Given the material below, return only the lines starting at the line with "Click the download icon in header" and ending at the line with "Given: Expand the Tools", exactly as they appear.

** Provided entries follows **

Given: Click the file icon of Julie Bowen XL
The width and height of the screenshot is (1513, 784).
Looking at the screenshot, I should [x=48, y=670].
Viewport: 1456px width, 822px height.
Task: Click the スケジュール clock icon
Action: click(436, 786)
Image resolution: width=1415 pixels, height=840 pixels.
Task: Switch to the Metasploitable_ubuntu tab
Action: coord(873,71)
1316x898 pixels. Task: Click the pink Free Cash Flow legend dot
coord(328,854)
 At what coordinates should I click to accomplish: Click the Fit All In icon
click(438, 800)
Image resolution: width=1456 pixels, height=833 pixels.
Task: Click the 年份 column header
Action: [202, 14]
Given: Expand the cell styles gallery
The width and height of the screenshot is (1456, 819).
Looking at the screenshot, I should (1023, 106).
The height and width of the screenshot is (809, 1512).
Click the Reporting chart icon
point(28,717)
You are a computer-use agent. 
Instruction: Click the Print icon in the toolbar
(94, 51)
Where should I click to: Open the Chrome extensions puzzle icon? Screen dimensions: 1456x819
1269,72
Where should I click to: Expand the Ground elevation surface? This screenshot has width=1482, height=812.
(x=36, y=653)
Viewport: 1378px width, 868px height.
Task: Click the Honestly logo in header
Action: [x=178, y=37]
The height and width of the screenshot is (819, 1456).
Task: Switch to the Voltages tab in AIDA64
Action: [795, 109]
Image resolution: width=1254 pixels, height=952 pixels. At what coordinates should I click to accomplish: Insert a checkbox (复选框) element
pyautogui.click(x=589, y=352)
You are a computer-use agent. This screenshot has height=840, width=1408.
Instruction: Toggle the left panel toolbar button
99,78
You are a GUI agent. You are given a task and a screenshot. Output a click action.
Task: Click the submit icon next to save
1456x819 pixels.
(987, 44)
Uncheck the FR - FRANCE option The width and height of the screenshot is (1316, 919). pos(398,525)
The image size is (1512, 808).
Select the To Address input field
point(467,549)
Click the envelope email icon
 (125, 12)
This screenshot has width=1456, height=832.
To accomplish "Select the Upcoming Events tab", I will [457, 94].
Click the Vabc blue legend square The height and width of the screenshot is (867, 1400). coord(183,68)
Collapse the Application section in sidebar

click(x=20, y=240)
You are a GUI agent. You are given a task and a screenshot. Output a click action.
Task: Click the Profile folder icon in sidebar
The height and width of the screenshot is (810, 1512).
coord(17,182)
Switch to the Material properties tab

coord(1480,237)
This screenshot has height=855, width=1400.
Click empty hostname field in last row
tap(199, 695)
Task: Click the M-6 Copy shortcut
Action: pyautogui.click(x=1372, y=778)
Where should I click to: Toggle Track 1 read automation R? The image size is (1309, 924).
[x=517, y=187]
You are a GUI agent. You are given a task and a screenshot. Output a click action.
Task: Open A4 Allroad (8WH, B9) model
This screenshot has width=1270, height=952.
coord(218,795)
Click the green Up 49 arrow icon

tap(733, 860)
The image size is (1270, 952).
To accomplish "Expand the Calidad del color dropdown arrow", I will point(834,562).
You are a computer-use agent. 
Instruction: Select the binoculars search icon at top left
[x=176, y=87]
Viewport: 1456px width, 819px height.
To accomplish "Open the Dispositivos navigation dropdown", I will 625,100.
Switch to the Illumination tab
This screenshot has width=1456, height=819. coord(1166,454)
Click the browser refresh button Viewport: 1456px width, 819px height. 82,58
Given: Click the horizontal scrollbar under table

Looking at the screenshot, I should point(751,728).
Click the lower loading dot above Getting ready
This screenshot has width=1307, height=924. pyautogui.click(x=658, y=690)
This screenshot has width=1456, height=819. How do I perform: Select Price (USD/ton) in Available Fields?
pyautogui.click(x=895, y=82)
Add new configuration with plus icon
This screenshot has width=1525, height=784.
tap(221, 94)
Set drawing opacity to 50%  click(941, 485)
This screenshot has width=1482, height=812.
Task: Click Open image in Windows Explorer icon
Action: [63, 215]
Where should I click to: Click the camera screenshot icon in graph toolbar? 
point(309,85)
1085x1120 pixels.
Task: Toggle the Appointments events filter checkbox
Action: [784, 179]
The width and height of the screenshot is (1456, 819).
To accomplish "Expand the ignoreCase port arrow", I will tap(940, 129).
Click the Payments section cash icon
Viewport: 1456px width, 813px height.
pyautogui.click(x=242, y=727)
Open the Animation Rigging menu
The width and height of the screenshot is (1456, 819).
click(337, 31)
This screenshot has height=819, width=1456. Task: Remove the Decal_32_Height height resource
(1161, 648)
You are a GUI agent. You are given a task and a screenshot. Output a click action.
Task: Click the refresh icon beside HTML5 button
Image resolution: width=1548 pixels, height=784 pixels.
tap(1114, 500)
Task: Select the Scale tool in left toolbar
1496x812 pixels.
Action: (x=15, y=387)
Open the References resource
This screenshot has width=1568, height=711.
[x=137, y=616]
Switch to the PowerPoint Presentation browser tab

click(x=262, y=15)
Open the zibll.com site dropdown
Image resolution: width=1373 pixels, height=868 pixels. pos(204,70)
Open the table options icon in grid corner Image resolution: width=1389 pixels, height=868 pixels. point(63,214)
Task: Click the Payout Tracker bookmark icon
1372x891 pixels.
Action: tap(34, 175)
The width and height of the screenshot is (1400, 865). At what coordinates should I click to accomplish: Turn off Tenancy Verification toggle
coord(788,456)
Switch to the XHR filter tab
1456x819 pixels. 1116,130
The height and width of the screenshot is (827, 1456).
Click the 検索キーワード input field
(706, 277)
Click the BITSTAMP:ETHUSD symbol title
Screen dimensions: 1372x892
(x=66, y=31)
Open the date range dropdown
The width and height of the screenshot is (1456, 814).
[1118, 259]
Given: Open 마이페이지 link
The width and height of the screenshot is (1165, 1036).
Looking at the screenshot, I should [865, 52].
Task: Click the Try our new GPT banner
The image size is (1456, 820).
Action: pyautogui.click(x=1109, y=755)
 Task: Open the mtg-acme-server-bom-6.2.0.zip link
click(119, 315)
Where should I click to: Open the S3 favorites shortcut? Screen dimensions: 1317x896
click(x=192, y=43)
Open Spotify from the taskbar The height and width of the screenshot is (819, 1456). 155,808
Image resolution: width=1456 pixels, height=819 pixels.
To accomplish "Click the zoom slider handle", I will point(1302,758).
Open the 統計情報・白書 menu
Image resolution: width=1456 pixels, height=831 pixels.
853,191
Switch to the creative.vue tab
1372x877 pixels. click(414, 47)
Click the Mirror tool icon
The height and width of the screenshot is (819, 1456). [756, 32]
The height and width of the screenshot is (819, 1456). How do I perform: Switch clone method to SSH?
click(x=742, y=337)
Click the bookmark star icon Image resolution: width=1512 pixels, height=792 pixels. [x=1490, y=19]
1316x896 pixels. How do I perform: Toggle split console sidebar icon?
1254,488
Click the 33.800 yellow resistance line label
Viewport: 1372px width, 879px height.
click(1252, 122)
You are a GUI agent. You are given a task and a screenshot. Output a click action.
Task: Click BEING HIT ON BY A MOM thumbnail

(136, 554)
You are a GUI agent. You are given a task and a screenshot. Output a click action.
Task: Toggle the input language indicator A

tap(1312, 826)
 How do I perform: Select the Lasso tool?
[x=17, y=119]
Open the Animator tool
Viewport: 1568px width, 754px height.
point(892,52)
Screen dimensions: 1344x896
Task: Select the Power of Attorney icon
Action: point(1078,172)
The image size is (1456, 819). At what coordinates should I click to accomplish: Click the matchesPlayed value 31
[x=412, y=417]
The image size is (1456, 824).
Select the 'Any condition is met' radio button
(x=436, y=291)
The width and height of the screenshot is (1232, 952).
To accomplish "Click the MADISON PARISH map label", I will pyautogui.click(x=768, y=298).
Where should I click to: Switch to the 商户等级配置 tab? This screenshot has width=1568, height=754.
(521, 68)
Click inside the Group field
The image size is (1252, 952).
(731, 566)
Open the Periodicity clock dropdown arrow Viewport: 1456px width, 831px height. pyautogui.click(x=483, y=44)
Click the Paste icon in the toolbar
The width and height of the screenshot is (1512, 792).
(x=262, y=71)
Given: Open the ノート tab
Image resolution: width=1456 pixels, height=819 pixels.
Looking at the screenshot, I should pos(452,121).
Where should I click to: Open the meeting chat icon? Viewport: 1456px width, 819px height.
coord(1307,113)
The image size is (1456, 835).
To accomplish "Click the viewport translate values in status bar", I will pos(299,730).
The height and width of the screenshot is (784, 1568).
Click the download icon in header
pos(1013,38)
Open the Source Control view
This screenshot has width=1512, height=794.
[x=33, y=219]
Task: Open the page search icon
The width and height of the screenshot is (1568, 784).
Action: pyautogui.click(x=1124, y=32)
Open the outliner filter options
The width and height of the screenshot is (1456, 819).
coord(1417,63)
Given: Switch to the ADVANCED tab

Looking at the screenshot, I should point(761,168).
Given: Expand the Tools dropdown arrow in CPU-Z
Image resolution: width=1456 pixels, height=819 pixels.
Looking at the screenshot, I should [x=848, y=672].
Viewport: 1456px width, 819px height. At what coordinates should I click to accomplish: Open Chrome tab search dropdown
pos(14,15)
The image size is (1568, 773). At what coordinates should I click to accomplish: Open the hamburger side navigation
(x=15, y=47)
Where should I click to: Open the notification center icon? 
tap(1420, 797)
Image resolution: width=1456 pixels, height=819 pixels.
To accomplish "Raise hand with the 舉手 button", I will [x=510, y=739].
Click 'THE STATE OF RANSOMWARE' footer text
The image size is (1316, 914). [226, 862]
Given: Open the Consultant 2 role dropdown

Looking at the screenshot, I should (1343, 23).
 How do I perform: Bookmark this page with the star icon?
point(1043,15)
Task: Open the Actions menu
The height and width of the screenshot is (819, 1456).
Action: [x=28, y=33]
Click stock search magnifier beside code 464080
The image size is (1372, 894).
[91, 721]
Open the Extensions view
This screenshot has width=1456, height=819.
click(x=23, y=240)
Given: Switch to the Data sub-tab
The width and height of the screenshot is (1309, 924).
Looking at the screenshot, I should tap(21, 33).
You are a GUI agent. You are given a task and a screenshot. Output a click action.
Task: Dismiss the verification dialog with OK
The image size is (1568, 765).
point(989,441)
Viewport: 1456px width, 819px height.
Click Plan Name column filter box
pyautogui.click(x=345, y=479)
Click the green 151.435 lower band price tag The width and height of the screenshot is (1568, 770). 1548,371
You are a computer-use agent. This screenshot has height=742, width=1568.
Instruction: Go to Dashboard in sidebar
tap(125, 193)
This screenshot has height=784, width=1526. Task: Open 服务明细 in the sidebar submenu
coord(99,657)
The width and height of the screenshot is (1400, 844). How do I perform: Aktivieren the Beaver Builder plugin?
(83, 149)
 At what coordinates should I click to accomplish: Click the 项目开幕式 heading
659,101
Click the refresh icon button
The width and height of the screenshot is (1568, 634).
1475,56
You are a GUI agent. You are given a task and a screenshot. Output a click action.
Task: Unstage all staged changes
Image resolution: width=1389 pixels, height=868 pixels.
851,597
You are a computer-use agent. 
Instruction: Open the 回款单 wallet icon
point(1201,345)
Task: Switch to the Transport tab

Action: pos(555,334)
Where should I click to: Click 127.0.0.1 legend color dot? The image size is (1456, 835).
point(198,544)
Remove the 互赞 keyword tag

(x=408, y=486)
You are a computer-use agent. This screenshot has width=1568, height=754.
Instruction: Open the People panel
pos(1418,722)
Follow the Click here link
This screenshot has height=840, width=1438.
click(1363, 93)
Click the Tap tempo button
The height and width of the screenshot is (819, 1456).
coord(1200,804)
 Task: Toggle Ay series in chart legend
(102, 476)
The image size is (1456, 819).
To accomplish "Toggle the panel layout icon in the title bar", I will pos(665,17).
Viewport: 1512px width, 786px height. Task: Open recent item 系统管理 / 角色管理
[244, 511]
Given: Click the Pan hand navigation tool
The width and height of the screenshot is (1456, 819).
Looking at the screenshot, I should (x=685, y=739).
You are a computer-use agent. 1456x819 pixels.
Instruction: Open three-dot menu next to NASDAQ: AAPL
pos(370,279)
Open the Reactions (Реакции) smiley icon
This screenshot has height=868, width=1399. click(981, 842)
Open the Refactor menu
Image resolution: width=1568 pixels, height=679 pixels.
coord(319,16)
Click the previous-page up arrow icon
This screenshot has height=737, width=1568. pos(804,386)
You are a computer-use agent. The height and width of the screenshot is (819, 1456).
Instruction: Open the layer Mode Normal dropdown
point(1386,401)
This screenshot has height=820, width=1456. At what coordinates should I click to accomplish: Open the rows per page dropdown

** End of Provided entries **

> **Exercise answer**
Click the download icon in header
pos(1013,38)
Open the Source Control view
This screenshot has width=1512, height=794.
[x=33, y=219]
Task: Open the page search icon
The width and height of the screenshot is (1568, 784).
Action: pyautogui.click(x=1124, y=32)
Open the outliner filter options
The width and height of the screenshot is (1456, 819).
coord(1417,63)
Given: Switch to the ADVANCED tab

Looking at the screenshot, I should point(761,168).
Given: Expand the Tools dropdown arrow in CPU-Z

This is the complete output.